Krystle Lai, Youth for Development volunteer, Sierra Leone

Krystle Lai is just coming to the end of her time as a VSO Youth for Development volunteer in Sierra Leone. She has spent 14 months working as an advocacy adviser for Youth Alliance for Peace and Development, where she has been helping member organisations develop their advocacy campaigns. Here Ali Martin Sesay tells us about how Krystle has helped his organisation raise awareness across Sierra Leone of the issues affecting blind people.

Background
It is estimated that 5% of Sierra Leone’s population is blind. Daily, over 300,000 individuals are facing discrimination at home and in the community, poor education, unemployment, little access to public amenities and danger in negotiating their way around towns and communities.

One of the biggest challenges they face is the attitude of others: disabled people are frequently defined by their disability, with no regard given to the contribution they can make to society, or to their personal and professional needs.

Vision for the Blind
An organisation that is working to change these attitudes and tackle the challenges is Vision for the Blind.

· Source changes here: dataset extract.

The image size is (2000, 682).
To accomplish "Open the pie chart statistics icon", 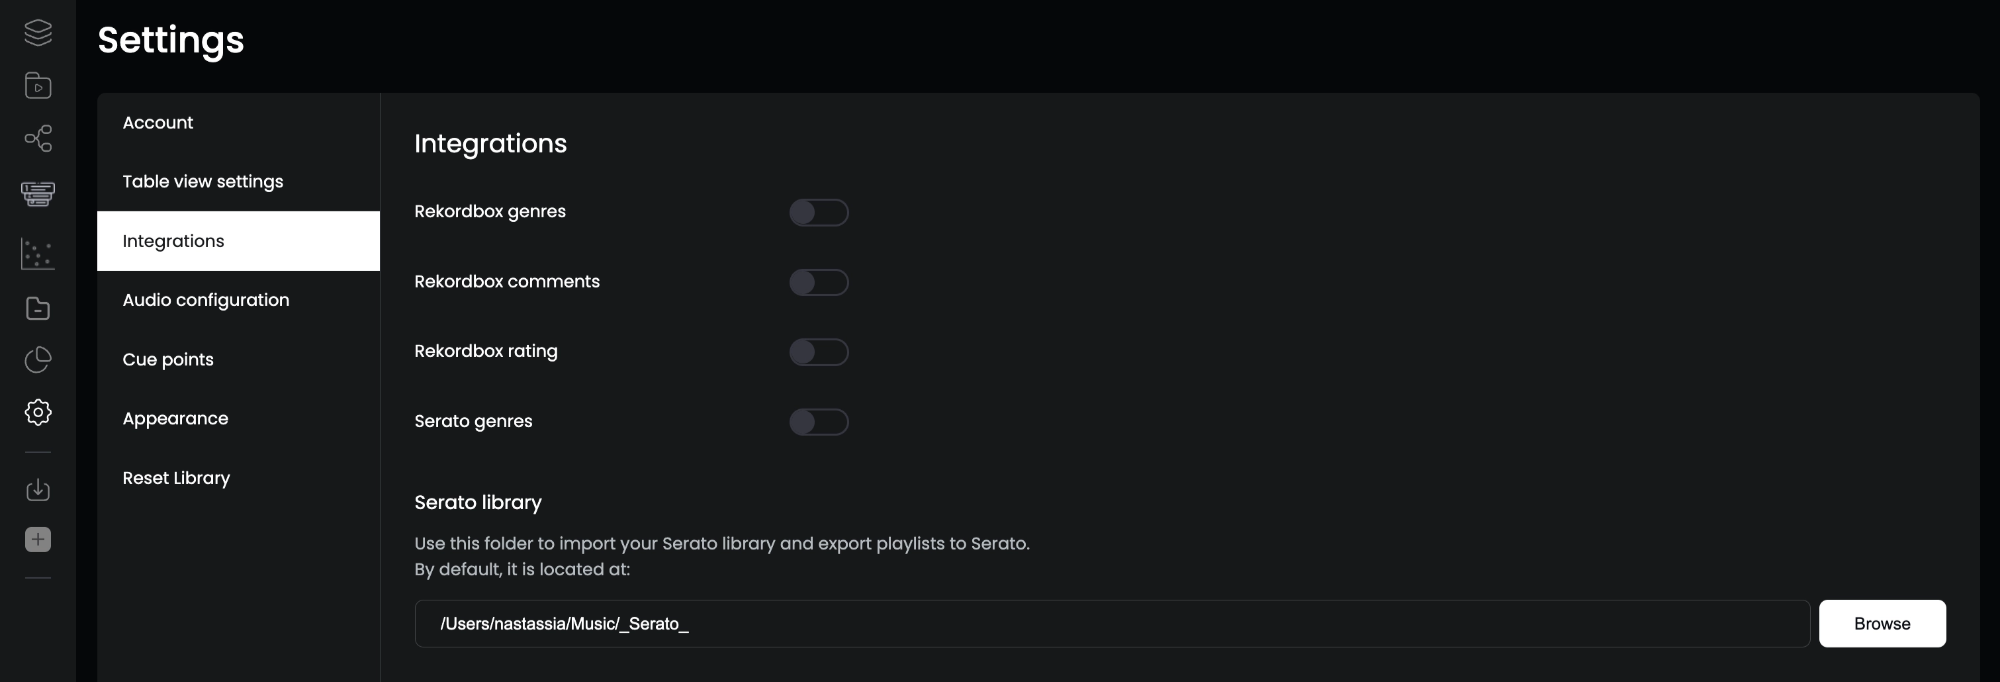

Established in 2003, Vision for the Blind undertakes awareness raising, lobbying, rehabilitation, and skills training activities. One of the founding members, all of whom are blind themselves, is Ali Martin Sesay, a passionate and persuasive 26-year old who now heads up the Makeni office of the organisation.

Ali Martin recognises that he was privileged in being able to acquire an education right up to tertiary level, but school life was not without challenges: “When I was in secondary school a teacher walked out of the class saying if a blind person is in this class he will not be able to teach because he will find it difficult. Later his colleagues explained to him we can still communicate with him”

Hard to get employment
Yet despite excelling at school and college, he found it difficult to gain employment on graduation. It was this experience that provided the impetus for he and friends to establish Vision for the Blind: “Very few blind people go through education, so if those of us who are educated face marginalisation, then you wonder what will be the situation of that blind person who is not educated, who may not have acquired skill that will make him self -reliant.”

Giving blind people skills from which they can earn an income and therefore live independently is a fundamental part of the organisation’s activity. Vision for the Blind’s offices in Makeni are a hive of activity and alive with conversation. Across two rooms some 50 individuals are learning tie-dye and soap making techniques: after a few weeks they will complete their training and leave, taking with them a business starter kit that will help them establish their own enterprise. They are being taught by blind people who themselves were once beneficiaries of the organisation.

Advocacy
While skill training is essential in building the capabilities of individuals, for wider impact that changes attitudes and policy, community development and advocacy is crucial.

“Most of the problems we are faced with is as a result of marginalisation, due to either ignorance or wilful acts by society,” says Ali Martin, “So this organisation advocates on behalf of blind people and educates society about how blind people could be useful and how much they could contribute immensely to the development of the nation.”

The support of Krystle
It is in this area of its work that Vision for the Blind has been receiving the support of VSO Youth for Development volunteer, Krystle Lai. She is a working as an advocacy adviser for an umbrella organisation called YAPAD (Youth Alliance for Peace and Development), which is a membership organisation of some 45 small NGOs working around the country, particularly in the areas of peace and reconciliation, HIV & AIDS, enterprise development, disability and women’s rights.

Krystle has developed an advocacy training manual and a series of training workshops that have enabled members to achieve a significant change in the reach and impact of their advocacy activities. Ali Martin explains:

Impact
“Previously in our advocacy programmes, we’d organise outreach work, visit villages, talk to the officials, people and radio stations ourselves but Krystle made us realise we cannot talk for the people all the time: the beneficiaries feel these problems most, just as it is commonly said ‘who feels it, knows it.”

“Krystle taught us that we do not have to talk for the people all the time. Sometimes, let us just prepare the ground and enable the people to do the talking for themselves. With her support we trained about 60 disabled youths to work as advocates. So now the beneficiaries are working together with us. We are no more working for them, we are working together.”

Through community workshops and media activity these advocates are reaching thousands of people throughout Sierra Leone, and in doing so are working towards a change in attitudes towards those with disabilities.

The change in impact and reach of Vision for the Blind’s advocacy work has come at a crucial time for Sierra Leone: in March 2007 the government signed the UN Convention of the Rights of the Disabled, meaning it is committed to improving the lives of hundreds of thousands of individuals. For real change to happen it will be essential that disabled people’s voices are heard on the issues that matter to them.

Looking to the future Ali Martin is hoping for a time when the contribution that disabled people can make to is fully recognised and enabled: “People think they have to talk for us and we tell them that no, just, talk to us and we will talk to you. Think with us but don’t think for us.”